LangChain Observability: From Zero to Production in 10 Minutes

LangChain apps are powerful, but they’re not easy to monitor. A single request might pass through an LLM, a vector store, external APIs, and a custom chain of tools. And when something slows down or silently fails, debugging is often guesswork.

In one instance, a developer ended up with an unexpected $30,000 OpenAI bill, with no visibility into what triggered it. This blog shows how to avoid that using OpenTelemetry and LangSmith.

With this setup, you’ll be able to:

Spot expensive chains before they blow up your bill
Trace failures across tools, even when there’s no error
Sleep at night knowing you’ll catch issues before your users do

Why LangChain needs observability

In the last post, we looked at how LangChain apps behave differently from traditional ones and why that makes them harder to monitor. Here’s a quick recap:

1. Complex execution flows

A single user request might trigger 15+ LLM calls across multiple chains, models, and tools. If something breaks, you won’t know where or why unless you have tracing in place.

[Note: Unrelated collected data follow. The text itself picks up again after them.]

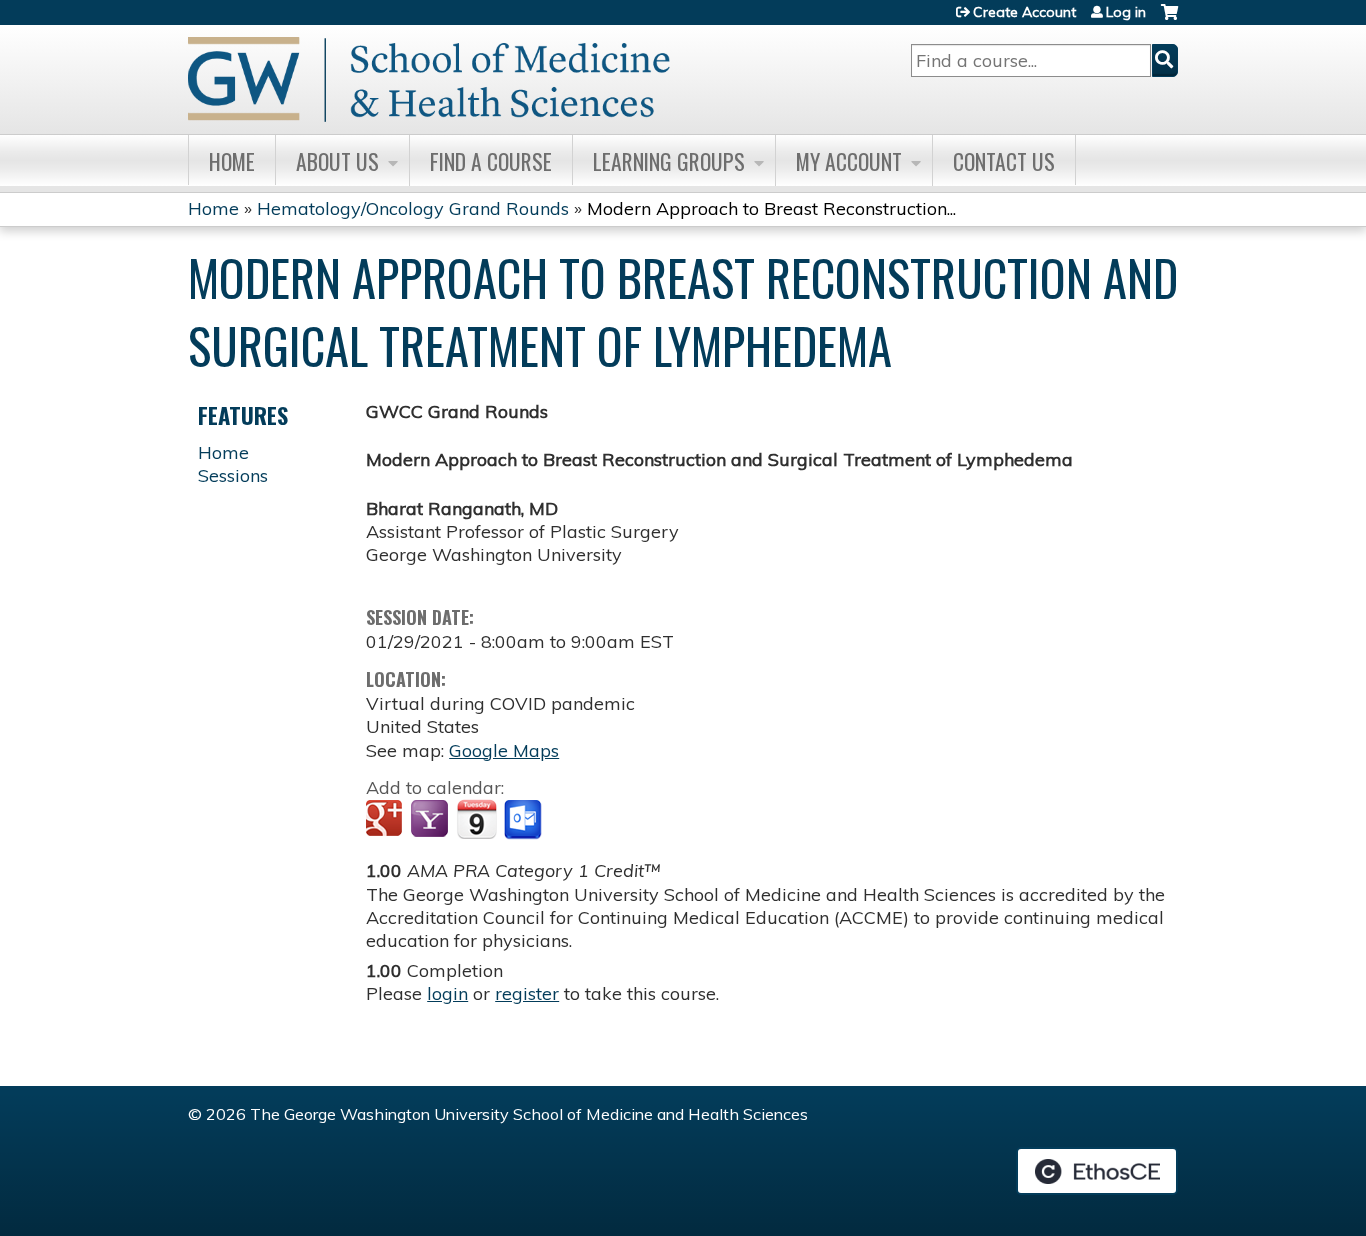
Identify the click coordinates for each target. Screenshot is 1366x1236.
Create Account (1024, 12)
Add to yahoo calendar (431, 820)
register (527, 993)
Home (232, 161)
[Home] (429, 79)
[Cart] (1169, 19)
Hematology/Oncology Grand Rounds (413, 208)
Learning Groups (669, 161)
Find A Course (491, 161)
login (447, 993)
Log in (1126, 12)
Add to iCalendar (476, 819)
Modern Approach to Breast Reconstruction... (771, 208)
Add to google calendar (386, 820)
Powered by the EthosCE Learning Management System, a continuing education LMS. (1097, 1171)
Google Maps (504, 750)
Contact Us (1004, 161)
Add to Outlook (524, 820)
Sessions (233, 475)
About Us (337, 161)
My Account (849, 161)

2. Token costs escalate quickly

LLM usage adds up fast. Without visibility, teams often discover $2,000+ monthly bills from a chain that was calling the wrong model, or running more times than expected.

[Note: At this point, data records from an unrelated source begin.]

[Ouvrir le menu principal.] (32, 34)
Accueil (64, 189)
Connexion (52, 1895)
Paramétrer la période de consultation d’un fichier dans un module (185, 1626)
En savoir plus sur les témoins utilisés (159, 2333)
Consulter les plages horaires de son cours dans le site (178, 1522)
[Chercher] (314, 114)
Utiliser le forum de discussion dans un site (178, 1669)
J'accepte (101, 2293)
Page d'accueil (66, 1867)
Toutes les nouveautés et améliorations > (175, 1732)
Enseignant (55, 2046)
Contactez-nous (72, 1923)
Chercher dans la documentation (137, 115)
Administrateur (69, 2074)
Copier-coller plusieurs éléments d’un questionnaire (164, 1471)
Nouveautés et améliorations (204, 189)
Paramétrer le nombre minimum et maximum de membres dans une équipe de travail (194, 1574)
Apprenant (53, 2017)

3. Silent failures are common

LangChain doesn’t always throw errors. Chains can return empty results or partial outputs with no indication of what failed. You won’t see it unless you're watching closely.

4. Performance issues are hard to isolate

Is your app slow because of the LLM? The vector database? A third-party tool? Without basic timing data, it's all guesswork.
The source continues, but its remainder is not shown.